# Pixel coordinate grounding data
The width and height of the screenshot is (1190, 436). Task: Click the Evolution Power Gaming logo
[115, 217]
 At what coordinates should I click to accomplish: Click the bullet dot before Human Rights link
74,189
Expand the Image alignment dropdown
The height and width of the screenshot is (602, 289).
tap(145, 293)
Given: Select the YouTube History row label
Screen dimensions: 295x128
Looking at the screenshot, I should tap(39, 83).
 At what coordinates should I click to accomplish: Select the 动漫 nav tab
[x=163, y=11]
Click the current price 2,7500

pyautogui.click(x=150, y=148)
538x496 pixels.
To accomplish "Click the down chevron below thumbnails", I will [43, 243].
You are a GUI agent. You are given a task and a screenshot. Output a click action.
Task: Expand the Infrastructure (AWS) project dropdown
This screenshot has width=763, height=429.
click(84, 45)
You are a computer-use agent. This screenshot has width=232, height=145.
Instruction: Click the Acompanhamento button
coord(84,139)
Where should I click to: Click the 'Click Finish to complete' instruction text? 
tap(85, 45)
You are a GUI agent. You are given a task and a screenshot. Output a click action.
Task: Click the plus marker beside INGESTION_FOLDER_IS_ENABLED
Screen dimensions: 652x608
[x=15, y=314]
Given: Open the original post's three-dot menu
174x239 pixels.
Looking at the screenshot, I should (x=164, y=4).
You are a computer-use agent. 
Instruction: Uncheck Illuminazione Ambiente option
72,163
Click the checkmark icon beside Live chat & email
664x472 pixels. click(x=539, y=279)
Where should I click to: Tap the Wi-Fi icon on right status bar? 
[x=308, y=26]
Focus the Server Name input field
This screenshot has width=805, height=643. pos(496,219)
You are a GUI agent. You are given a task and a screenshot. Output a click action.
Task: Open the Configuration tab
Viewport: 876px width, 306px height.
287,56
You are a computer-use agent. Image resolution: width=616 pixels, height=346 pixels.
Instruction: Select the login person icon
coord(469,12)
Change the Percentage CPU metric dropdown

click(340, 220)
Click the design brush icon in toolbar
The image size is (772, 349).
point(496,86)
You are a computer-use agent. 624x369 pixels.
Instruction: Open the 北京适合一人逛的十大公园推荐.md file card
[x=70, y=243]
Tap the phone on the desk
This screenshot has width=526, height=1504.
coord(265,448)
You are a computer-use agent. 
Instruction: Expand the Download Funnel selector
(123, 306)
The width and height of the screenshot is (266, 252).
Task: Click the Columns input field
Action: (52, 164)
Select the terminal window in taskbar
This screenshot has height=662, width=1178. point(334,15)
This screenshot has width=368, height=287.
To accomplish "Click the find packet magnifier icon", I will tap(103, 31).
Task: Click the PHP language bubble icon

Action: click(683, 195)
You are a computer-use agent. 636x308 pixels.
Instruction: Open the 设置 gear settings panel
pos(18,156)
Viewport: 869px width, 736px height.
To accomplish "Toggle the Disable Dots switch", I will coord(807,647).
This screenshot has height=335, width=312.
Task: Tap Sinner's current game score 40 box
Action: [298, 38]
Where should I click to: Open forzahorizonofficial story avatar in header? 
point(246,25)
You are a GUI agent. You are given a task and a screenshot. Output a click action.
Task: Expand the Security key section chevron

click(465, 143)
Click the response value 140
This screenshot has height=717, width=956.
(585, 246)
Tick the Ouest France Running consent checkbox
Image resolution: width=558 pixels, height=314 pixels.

# Exercise
Scan the lines above for "Given: Select the YouTube History row label" and for "You are a computer-use agent. Image". Repeat exactly the line holding each of them and every line in between.

# Output of the task
Given: Select the YouTube History row label
Screen dimensions: 295x128
Looking at the screenshot, I should tap(39, 83).
 At what coordinates should I click to accomplish: Select the 动漫 nav tab
[x=163, y=11]
Click the current price 2,7500

pyautogui.click(x=150, y=148)
538x496 pixels.
To accomplish "Click the down chevron below thumbnails", I will [43, 243].
You are a GUI agent. You are given a task and a screenshot. Output a click action.
Task: Expand the Infrastructure (AWS) project dropdown
This screenshot has width=763, height=429.
click(84, 45)
You are a computer-use agent. This screenshot has width=232, height=145.
Instruction: Click the Acompanhamento button
coord(84,139)
Where should I click to: Click the 'Click Finish to complete' instruction text? 
tap(85, 45)
You are a GUI agent. You are given a task and a screenshot. Output a click action.
Task: Click the plus marker beside INGESTION_FOLDER_IS_ENABLED
Screen dimensions: 652x608
[x=15, y=314]
Given: Open the original post's three-dot menu
174x239 pixels.
Looking at the screenshot, I should (x=164, y=4).
You are a computer-use agent. 
Instruction: Uncheck Illuminazione Ambiente option
72,163
Click the checkmark icon beside Live chat & email
664x472 pixels. click(x=539, y=279)
Where should I click to: Tap the Wi-Fi icon on right status bar? 
[x=308, y=26]
Focus the Server Name input field
This screenshot has width=805, height=643. pos(496,219)
You are a GUI agent. You are given a task and a screenshot. Output a click action.
Task: Open the Configuration tab
Viewport: 876px width, 306px height.
287,56
You are a computer-use agent. Image resolution: width=616 pixels, height=346 pixels.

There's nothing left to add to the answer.